> [SELECTED TEXT]:

40. Do I have to follow changes to the curriculum? You have to comply with the curriculum in the catalog at the time you are first enrolled (see the catalog about the exception to this rule). The program director recommends you follow the updated curriculum in order to be competitive in your future prospects, but you do not have to follow the changes to graduate.
41. I'm a freshman in the program. What courses should I be taking? First year chemistry, biology, and calculus are good courses to complete in your freshman year. If the load is too rigorous hold the chemistry, because the Chemistry department offers the freshman level courses in the summer, but keep in mind that it is a pre-requisite for later courses. If you cannot take summer school hold the biology (but the pre-req issue still holds). If you do not meet the pre-requisites for calculus take college algebra and pre-calc if necessary. Then fill in the rest of your course schedule with a general ed or elective of your choice. See the next question for more information.
42. What general education or electives should I take? As a university student you should receive a universal education, meaning an education that gives you a founding breadth of knowledge to support your life and existence after you graduate. Therefore you should choose which general education or elective courses to take. Your advisor may occasionally recommend a course, but she prefers that you read through the catalog and search each semester's schedule of classes to find appropriate courses for your interests.
43. The online course schedule is difficult to browse. Is there another way to learn about the variety of courses offered for my elective choices? Browse through the catalog in your freshman year to familiarize yourself with the types of courses offered. The second step is to obtain each semester's course offerings from the individual departments you are interested in. Anthropology, for example, produces an online and paper brochure of its course offerings each semester during the previous enrollment period.
44. What concerns should I have if I double major? Double majors in another science major or program (e.g., pre-medical, chemistry, biology, biological anthropology) will have the fewest difficulties as far as increased class load. Many of the courses can be applied to both majors with no conflict. Humanities double major, commonly with Criminal Justice, offer a greater challenge because the curricula do not overlap as much. You may want to allow yourself a 5th year to graduate if you have a humanities double major with forensic science.
45. I'm a CJ double major. Which courses apply doubly? The answer to this question keeps changing, so please consult the catalog under which you entered. In the past, CJ 210 Intro to Policing, CJ 342 Law for Criminal Procedure and SOC 326 Sociological Statistics could be applied to both the CJ and FS majors. HOWEVER, ANTH 345 Forensic Science and CJ 352 Criminal Investigation MAY NOT be doubly applied.
46. I have a CJ minor. Which courses apply doubly? The answer to this question keeps changing, so please consult the catalog under which you entered. In the past, CJ 210 and 342 could be applied doubly. HOWEVER, ANTH 345 Forensic Science and CJ 352 Criminal Investigation MAY NOT be doubly applied.
47. My psychology (or other) major requires a different statistics course (or other course) from those in the FS major. Will it apply to the FS major? Psych Stats will satisfy the statistics requirement for the FS major. For other courses you need to see the director for approval. Have a syllabus for the course ready when you make your petition.
*To indicate where opinions occur in this FAQ. The opinions in this FAQ are those of Dr. Stubblefield and may or may not be shared by UND, forensic science students, or other forensic professionals.

> [Stored entries]:
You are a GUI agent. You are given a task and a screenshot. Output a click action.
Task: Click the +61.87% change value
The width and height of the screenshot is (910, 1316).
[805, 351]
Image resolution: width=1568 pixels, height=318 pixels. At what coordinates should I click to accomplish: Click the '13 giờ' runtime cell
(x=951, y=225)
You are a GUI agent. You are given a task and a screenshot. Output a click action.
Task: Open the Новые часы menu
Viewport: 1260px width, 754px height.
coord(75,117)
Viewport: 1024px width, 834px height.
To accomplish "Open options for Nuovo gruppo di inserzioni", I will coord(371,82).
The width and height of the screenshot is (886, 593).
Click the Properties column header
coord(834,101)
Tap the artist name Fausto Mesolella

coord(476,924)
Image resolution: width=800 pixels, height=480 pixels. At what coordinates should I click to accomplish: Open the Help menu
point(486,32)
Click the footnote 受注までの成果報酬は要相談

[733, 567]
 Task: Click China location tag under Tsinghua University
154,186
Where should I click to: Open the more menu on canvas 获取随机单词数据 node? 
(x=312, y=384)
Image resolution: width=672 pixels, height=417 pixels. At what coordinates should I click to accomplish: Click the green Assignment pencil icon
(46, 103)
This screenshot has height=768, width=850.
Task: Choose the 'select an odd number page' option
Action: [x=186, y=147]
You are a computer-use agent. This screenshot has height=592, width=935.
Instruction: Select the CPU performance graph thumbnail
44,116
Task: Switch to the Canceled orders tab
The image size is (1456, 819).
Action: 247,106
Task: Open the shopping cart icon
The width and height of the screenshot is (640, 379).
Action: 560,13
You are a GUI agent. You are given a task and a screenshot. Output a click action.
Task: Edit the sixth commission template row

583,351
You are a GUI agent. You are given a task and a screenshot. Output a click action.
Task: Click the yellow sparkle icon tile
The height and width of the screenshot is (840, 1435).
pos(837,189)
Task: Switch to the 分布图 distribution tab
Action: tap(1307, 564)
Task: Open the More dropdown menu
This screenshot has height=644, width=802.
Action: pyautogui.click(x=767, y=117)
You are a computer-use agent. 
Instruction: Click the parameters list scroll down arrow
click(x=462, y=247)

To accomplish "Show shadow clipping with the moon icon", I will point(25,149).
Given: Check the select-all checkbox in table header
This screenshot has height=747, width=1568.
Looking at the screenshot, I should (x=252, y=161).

> [TO DO]:
[A] Summarize the forensic science program FAQ in two sentences.
[B] Extract, word for word, the part of the forensic science program FAQ that opens with the words containing "43. The online" and closes with "previous enrollment period.".

> [RESPONSES PER TASK]:
[A] The forensic science program FAQ says students must follow the curriculum in the catalog from when they first enrolled. It also recommends chemistry, biology, and calculus for freshmen, asks students to pick their own general education and elective courses from the catalog and department offerings, warns that humanities double majors face more difficulty than science double majors, and lists which courses have applied to both the CJ and FS programs.

[B]
43. The online course schedule is difficult to browse. Is there another way to learn about the variety of courses offered for my elective choices? Browse through the catalog in your freshman year to familiarize yourself with the types of courses offered. The second step is to obtain each semester's course offerings from the individual departments you are interested in. Anthropology, for example, produces an online and paper brochure of its course offerings each semester during the previous enrollment period.